Hm. I’m not sure I follow - there is nothing extrusion-ish in the file you sent. In general, editing individual surfaces is perfectly reasonable and expected in the Rhino workflow.
A polysurface with a lot of faces would be handled the same way if you wanted to modify one face.

-Pascal.

Well, that shape I uploaded is an extrusion. Or it was, from a simple polygon. I did a boolean difference to it, using a lofted positive of the tunnel to carve the tunnel out of it. I edited the points on it a bit also.

I start most of my forms by extruding curves. This was a relatively simple polygon. But some are multifaceted curves creating more complex shapes. Can’t I cage edit or rebuild them as a whole and keep them intact ? Can’t I rebuild an entire polysurface to simplify it? Like with meshes?

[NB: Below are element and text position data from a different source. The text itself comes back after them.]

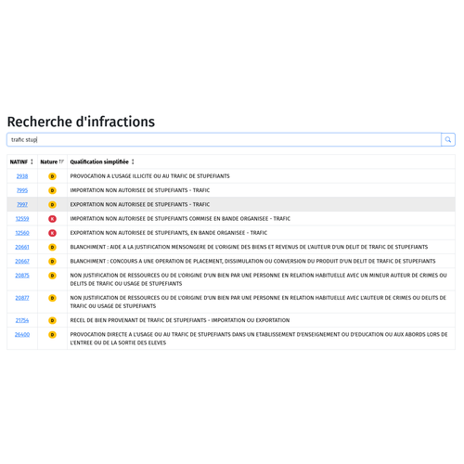Click yellow D badge of PROVOCATION A L'USAGE row
Image resolution: width=464 pixels, height=464 pixels.
click(x=52, y=176)
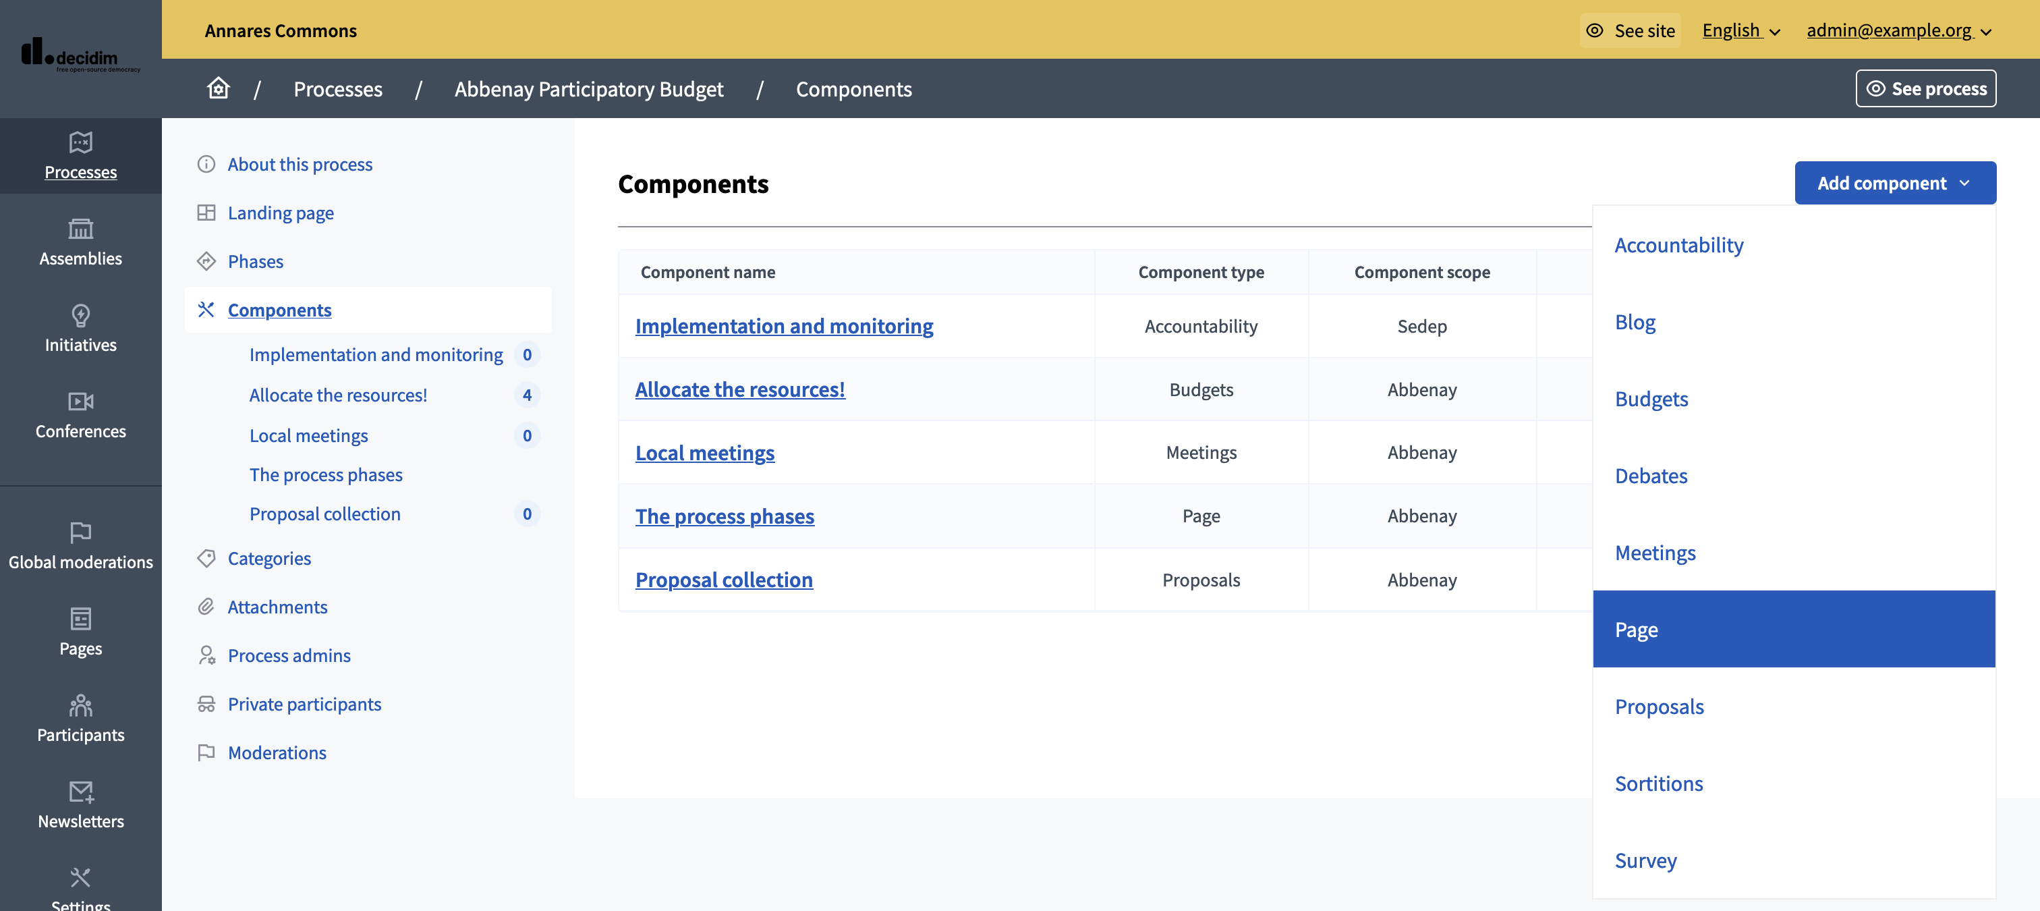Expand the Add component dropdown
Image resolution: width=2040 pixels, height=911 pixels.
tap(1896, 182)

Well, it might have been an extrusion when you first extruded the curve - depending on how your command UseExtrusions is set - or it might already have been a polysurface if UseExtrusions output type is set to Polysurface. But no matter -

all of the above modifications would have turned an extrusion object into a polysurface anyway - that’s just how it works.

CageEdit, yes. Cage Edit works by deforming the entire object. However most likely the object will become more complex (in terms of NURBS control point structure) than before.

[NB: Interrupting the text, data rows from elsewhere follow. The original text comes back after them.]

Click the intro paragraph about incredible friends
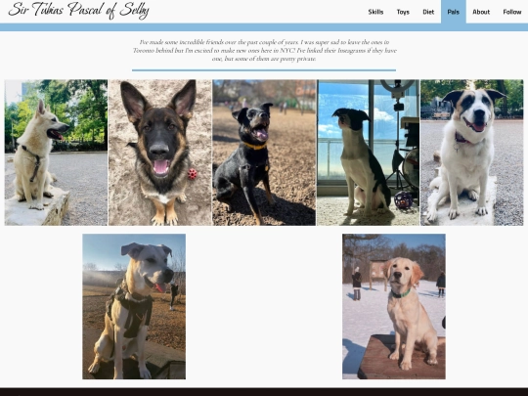Image resolution: width=528 pixels, height=396 pixels. point(264,51)
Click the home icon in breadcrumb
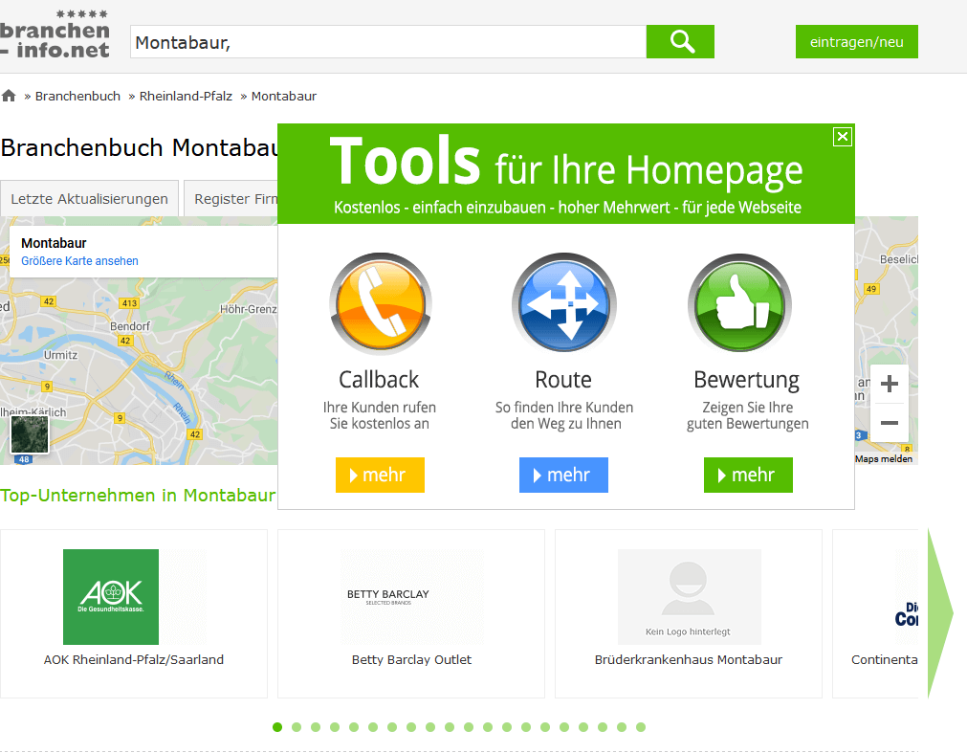967x753 pixels. point(10,96)
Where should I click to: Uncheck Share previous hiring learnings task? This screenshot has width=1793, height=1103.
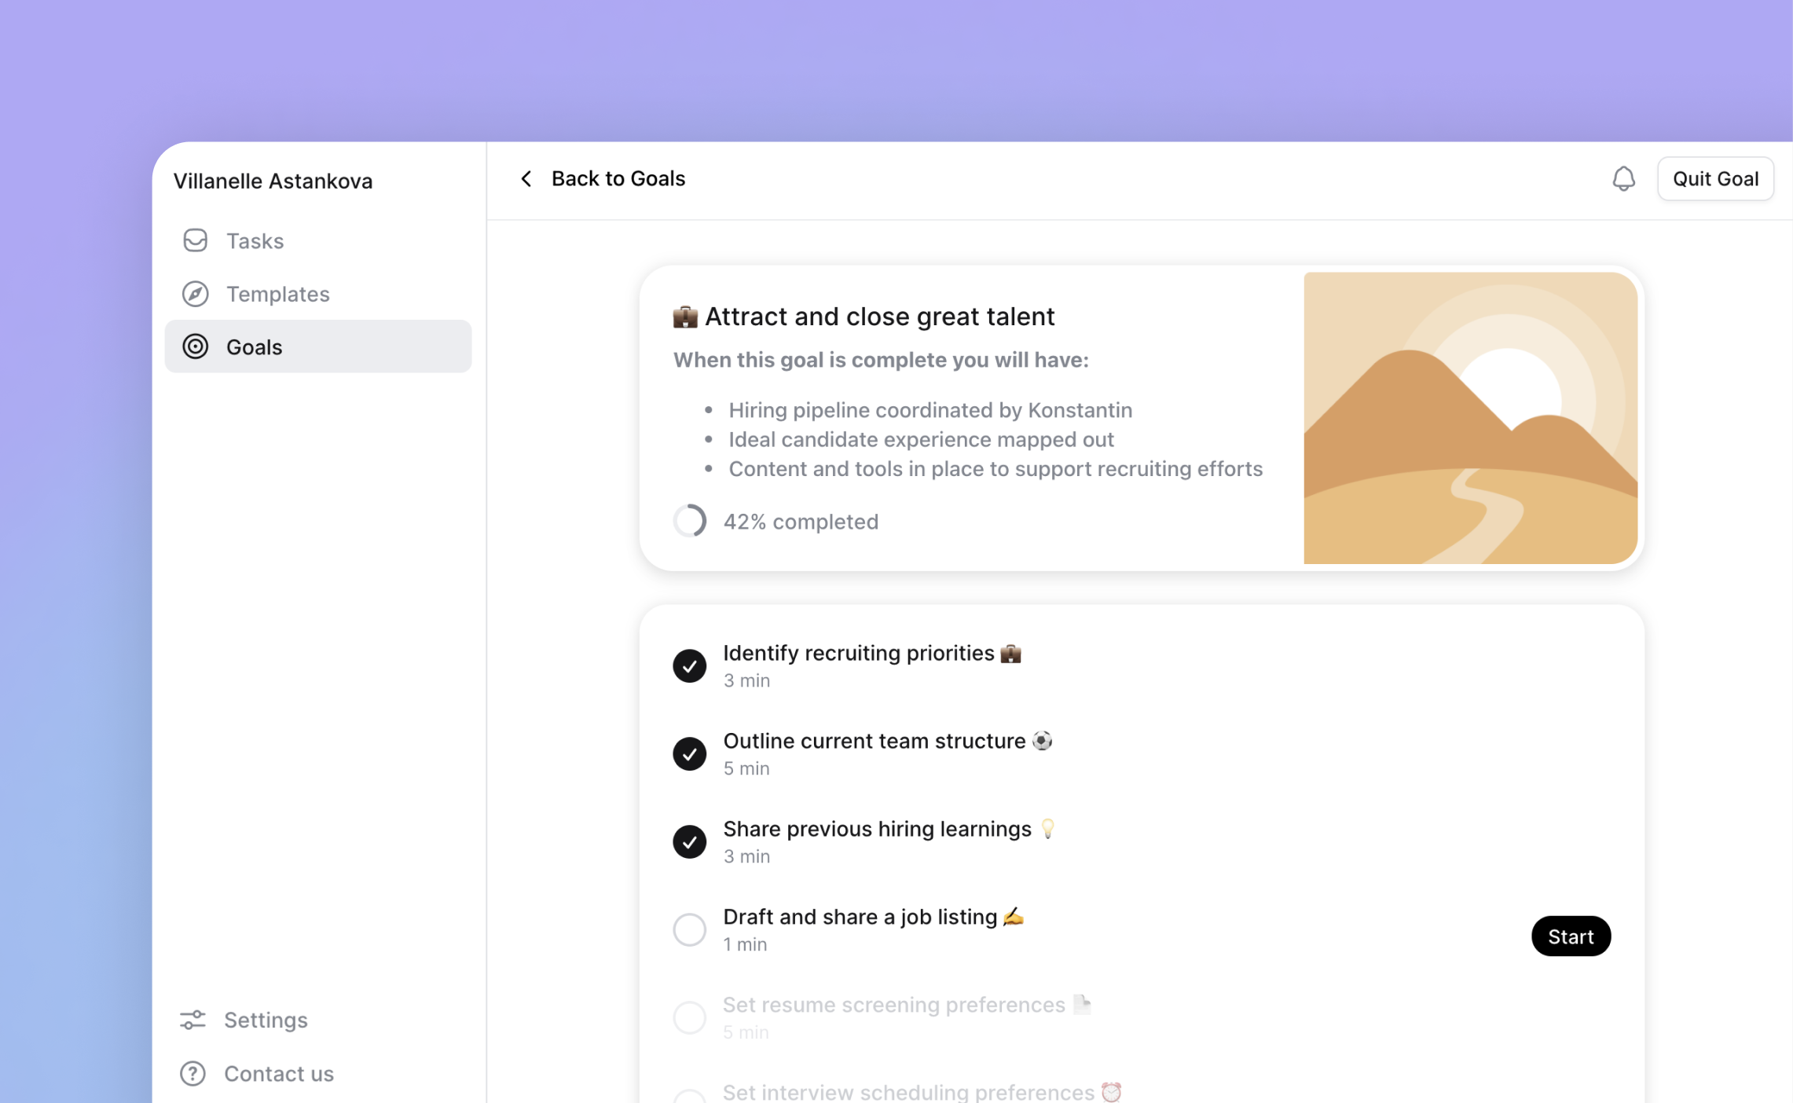click(x=689, y=842)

Rebuild as a whole on a NURBS polysurface is not allowed in Rhino because it is an unreliable operation. This is because polysurfaces are really just a bunch of trimmed single surfaces “stuck together” by Join, their edges are within tolerance to each other at the joints. When you rebuild surfaces with fewer points to simplify, the edges can change, so rebuilding all of a polysurface’s individual surfaces would most likely result in the joints pulling apart. (You can actually try this yourself, explode a complex polysurface, Rebuild all the individual surfaces and try to join it back up into a whole again…)

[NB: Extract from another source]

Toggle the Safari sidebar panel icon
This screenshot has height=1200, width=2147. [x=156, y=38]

This is different from meshes, which are really just a collection of points in space connected by a theoretical network of lines. So you can easily deform them locally and globally as one object.

You might want to have a look at the following nice thread for some mesh-surface differences and discussion.

Thankyou Helvetosaur. Some revelations there.

It leaves me wondering one thing: For this all to be the case, cage edit must automatically make adjustments so that joined edges stay joined (i.e. stay within tolerance). I am surprised that’s not the case with rebuild; but I am guessing that it’s because rebuilding more than one surface necessitates so many possible local changes at the joints that an algorithm can’t choose one without risking significant distortion; and that offering control of this involves too many variables to offer feasible controls to the user.

I don’t know how CageEdit or any of the other UDT tools actually work mathematically, but what I do know is that after most transformations, the resulting surfaces have many more control points (i.e. they have been “rebuilt” with a larger point count). I believe this is needed to give enough “flexibility” to the model so that everything can stay together while being transformed. You can try it yourself by cage editing some object and looking at the before and after isocurves.

Thanks. That’s a much simpler explanation than what I was going for.

Note if you cage edit single surfaces, you can set ‘PreserveSytructure=Yes’ as I noted above, and you don’t get the densifying effect.